Diese Schreibweise habe ich bisher noch niemals irgendwo gesehen und finde bei google leider auch nichts. Es wäre nett wenn mir jemand sagen könnte, was es bedeutet.

Vielen Dank im Voraus.

Viele Grüße


----------



## maki (22. Nov 2011)

Gibt es nicht in Java.


----------



## Assigned (22. Nov 2011)

Hallo,
danke für die schnelle Antwort.
Hab diese Schreibweise in einer Aufgabenstellung mit dem Themengebiet Java gefunden. 
Da dieser Thread dann relativ überflüssig hier im Java Forum ist, kann er meinetwegen gerne wieder gelöscht werden.

Viele Grüße


----------



## XHelp (22. Nov 2011)

Dann wird das vermulich einfach nur Pseudocode sein, oder die Aufgabe lautet "Wo ist der Fehler im rechten Bild".


----------



## maki (22. Nov 2011)

Aufgabenstellung von einem Prof./Lehrer?

Da wirst du noch mehr Fehler finden


----------



## faetzminator (22. Nov 2011)

Ich würde auf eine Zuweisung tippen. Also in Java entweder [c]i = 1[/c] oder - wenn nötig - [c]int i = 1[/c].


----------



## tfa (22. Nov 2011)

ich tippe auf Pseudocode. Da ist ein [c]:=[/c] als Zuweisungsoperator absolut üblich.


----------



## Assigned (22. Nov 2011)

Hallo,

danke für die rege Beteiligung.
Ja, es handelte sich um Pseudocode, genauer gesagt um ein Flussdiagramm.

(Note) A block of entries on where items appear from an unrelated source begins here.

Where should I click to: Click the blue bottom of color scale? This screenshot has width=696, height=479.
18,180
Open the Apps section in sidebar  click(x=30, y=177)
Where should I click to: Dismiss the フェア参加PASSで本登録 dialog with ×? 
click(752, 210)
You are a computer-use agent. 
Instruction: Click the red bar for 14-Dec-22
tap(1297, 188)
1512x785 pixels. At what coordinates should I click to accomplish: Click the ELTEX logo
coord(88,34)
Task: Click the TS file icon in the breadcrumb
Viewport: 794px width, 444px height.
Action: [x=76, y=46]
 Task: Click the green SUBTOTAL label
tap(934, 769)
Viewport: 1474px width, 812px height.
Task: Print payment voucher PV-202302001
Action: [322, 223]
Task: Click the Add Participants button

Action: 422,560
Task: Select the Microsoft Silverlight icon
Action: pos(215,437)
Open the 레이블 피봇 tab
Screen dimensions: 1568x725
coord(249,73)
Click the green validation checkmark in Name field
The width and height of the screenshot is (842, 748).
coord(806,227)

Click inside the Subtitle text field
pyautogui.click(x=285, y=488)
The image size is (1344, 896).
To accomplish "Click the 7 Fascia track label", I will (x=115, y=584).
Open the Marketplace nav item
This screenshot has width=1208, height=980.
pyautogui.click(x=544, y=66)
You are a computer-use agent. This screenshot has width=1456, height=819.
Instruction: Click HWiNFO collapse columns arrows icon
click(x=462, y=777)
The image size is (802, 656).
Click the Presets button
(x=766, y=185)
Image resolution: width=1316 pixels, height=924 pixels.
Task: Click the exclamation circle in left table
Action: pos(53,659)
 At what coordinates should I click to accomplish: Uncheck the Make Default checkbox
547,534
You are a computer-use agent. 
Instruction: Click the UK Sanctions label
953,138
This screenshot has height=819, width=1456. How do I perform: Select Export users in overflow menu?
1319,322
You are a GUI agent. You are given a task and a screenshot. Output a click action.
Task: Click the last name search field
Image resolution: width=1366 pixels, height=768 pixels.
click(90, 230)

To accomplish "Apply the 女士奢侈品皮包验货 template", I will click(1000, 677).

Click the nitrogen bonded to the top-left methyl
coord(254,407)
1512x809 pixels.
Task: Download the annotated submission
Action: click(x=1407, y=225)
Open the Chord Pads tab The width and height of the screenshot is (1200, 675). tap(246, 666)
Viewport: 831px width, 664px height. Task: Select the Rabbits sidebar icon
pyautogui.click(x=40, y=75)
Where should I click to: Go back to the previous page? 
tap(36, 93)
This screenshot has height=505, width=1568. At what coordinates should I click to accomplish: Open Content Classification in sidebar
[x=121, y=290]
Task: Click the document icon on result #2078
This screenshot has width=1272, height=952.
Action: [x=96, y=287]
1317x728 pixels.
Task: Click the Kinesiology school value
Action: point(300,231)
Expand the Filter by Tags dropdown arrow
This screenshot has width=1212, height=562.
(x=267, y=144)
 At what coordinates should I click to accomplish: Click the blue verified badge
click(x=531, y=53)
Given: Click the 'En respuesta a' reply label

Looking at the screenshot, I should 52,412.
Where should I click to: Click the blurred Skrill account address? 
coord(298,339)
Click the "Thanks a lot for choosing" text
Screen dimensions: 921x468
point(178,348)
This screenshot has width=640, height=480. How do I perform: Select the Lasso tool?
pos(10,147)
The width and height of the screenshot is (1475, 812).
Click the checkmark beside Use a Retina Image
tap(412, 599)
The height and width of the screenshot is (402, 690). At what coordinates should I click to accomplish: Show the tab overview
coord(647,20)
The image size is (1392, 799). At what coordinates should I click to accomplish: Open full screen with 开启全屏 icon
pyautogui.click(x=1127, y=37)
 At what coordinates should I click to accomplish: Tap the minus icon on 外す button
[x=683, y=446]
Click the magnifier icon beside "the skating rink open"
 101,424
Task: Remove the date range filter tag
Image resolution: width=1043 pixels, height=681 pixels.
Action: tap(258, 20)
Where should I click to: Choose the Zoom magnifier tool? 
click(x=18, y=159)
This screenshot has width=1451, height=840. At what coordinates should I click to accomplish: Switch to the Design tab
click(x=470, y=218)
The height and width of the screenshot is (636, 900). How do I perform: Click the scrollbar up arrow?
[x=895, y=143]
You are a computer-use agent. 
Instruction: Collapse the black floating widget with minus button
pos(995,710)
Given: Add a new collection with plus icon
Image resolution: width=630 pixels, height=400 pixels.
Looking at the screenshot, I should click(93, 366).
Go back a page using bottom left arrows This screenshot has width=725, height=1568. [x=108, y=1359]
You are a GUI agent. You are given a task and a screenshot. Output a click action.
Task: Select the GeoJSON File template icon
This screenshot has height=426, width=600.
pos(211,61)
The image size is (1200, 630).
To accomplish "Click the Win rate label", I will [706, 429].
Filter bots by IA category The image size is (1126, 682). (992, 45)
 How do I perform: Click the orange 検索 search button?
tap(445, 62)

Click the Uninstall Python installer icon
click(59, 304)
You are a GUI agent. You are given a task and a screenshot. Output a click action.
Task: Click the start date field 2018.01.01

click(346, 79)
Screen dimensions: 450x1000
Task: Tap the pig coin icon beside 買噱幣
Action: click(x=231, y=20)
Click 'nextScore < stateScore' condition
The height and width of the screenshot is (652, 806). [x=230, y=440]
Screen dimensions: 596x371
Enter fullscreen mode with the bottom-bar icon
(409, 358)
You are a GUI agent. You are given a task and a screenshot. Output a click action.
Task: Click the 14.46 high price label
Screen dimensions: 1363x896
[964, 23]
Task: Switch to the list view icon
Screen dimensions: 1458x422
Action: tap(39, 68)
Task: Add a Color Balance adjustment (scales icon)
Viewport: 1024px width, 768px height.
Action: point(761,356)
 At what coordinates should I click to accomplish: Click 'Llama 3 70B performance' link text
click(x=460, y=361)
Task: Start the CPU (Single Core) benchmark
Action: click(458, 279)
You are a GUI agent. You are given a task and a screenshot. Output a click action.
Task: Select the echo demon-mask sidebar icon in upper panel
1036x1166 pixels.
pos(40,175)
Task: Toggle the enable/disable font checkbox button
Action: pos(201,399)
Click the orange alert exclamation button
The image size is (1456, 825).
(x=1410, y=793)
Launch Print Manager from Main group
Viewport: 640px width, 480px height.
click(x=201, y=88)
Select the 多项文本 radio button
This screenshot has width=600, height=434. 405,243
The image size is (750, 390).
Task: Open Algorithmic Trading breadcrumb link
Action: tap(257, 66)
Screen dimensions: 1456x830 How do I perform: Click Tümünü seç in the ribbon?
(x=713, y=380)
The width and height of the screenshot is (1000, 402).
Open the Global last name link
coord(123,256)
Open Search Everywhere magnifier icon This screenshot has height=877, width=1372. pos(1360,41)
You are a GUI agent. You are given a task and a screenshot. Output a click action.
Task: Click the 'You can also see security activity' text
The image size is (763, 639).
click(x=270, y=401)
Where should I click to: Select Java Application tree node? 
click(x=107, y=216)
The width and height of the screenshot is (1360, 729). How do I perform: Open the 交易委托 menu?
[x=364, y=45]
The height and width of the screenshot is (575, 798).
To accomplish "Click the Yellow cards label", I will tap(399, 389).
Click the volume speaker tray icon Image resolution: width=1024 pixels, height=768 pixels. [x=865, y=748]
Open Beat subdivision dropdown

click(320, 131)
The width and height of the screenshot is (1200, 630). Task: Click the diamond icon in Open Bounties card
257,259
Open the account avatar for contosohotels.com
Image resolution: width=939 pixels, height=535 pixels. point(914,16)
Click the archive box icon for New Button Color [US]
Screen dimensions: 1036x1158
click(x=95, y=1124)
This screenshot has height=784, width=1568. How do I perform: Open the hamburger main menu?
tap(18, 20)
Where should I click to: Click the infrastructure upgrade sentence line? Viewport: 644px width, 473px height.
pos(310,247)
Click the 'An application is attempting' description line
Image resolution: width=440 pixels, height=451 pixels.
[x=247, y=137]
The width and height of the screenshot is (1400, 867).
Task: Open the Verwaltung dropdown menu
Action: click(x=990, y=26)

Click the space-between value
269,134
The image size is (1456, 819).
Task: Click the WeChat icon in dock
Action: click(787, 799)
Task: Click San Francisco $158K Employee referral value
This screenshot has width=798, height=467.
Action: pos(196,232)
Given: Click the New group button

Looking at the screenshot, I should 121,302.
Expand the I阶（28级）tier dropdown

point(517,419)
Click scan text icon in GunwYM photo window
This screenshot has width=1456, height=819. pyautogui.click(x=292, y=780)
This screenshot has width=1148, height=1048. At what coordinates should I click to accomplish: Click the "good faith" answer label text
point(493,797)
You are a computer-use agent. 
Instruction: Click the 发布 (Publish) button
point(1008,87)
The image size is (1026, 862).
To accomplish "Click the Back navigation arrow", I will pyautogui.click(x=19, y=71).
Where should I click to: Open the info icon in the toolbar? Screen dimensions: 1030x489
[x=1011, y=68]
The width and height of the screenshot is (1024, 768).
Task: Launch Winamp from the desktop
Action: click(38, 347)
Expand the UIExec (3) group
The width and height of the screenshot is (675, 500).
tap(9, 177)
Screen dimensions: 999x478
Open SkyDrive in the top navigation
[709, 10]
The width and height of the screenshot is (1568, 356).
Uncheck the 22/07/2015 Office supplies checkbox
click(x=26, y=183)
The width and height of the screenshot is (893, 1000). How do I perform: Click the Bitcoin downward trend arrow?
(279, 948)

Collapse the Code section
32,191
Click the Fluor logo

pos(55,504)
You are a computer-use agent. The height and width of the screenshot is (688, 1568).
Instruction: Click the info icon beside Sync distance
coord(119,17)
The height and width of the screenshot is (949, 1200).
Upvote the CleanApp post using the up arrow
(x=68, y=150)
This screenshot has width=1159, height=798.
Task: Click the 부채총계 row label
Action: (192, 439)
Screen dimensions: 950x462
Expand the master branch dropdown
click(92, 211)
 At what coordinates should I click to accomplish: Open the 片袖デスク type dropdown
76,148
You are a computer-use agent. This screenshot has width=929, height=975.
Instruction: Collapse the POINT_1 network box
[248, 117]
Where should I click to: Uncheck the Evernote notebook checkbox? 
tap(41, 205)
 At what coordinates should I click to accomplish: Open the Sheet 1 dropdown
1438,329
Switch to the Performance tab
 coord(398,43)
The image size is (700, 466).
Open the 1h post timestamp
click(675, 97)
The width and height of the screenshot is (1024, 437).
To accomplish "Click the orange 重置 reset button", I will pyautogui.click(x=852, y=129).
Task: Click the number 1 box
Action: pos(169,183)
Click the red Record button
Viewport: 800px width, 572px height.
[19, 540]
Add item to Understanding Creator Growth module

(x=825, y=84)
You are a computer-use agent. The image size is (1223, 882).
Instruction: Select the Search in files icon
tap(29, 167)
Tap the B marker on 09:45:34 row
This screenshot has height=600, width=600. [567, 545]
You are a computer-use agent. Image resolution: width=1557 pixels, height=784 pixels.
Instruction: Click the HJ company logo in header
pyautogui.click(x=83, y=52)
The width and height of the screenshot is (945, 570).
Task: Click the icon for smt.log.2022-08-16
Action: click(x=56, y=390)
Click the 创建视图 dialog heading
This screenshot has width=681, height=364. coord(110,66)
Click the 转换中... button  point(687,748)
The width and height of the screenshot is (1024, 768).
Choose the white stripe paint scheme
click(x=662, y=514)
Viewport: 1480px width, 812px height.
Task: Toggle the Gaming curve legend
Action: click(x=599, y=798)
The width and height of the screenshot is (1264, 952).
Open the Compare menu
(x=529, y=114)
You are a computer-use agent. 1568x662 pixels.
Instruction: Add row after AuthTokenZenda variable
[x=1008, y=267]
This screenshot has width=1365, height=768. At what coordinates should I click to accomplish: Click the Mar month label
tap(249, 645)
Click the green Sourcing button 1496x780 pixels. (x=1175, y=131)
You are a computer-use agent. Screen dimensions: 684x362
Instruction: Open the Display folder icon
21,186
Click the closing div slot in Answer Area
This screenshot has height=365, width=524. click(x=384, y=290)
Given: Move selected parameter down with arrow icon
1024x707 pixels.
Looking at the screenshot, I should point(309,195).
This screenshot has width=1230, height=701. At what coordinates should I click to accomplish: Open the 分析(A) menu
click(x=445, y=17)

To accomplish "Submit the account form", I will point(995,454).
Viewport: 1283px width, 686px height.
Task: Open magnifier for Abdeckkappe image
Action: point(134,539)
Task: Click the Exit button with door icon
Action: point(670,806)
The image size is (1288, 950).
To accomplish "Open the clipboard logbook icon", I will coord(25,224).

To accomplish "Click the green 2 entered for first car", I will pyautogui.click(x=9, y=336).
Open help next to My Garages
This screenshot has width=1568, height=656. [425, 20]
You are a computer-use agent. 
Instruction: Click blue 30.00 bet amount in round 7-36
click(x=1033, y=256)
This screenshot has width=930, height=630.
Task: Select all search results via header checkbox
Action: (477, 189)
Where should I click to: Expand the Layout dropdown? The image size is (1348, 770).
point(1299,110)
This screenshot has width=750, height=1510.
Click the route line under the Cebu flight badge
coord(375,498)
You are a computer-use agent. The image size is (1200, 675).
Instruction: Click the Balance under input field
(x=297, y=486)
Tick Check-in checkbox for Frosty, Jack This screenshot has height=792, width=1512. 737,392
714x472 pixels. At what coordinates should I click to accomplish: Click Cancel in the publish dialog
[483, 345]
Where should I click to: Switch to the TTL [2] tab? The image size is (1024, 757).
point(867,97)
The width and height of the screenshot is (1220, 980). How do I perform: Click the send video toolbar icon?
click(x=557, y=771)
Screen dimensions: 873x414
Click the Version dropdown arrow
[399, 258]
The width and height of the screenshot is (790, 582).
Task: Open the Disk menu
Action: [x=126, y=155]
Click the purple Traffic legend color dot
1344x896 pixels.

Ich habe es jetzt einfach als Zuweisung verstanden und so die Aufgabe weiter bearbeitet.
Ist mir aber auch absolut nicht verständlich, warum man im Pseudocode welcher die primäre Aufgabe des erleichterns hat, solche Schreibweisen einbaut. Naja, sei es drum.

Euch allen vielen Dank.

Viele Grüße


----------



## faetzminator (22. Nov 2011)

Assigned hat gesagt.:


> Ist mir aber auch absolut nicht verständlich, warum man im Pseudocode welcher die primäre Aufgabe des erleichterns hat, solche Schreibweisen einbaut.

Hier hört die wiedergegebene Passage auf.